● **Directions**: Transcribe everything in the listing below exactly, except the pictures.

● **Dataset**:
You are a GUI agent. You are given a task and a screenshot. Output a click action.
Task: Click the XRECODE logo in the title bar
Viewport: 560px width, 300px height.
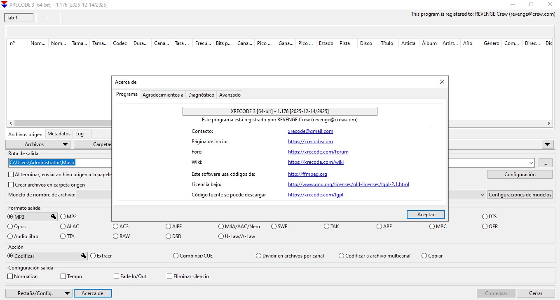point(5,5)
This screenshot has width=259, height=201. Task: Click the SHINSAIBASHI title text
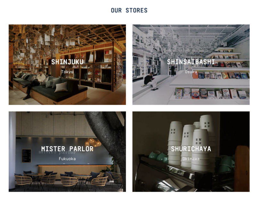coord(191,62)
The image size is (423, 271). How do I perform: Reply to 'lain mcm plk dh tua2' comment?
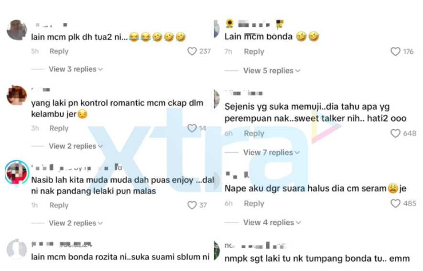(x=59, y=51)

● **Written response**:
You are a GUI agent. You are given a task and a screenshot. Output a click action.
Task: Click the XRECODE logo in the title bar
Viewport: 560px width, 300px height.
point(5,5)
This screenshot has width=259, height=201. Task: Click the SHINSAIBASHI title text
coord(191,62)
The image size is (423, 271). How do I perform: Reply to 'lain mcm plk dh tua2' comment?
(x=59, y=51)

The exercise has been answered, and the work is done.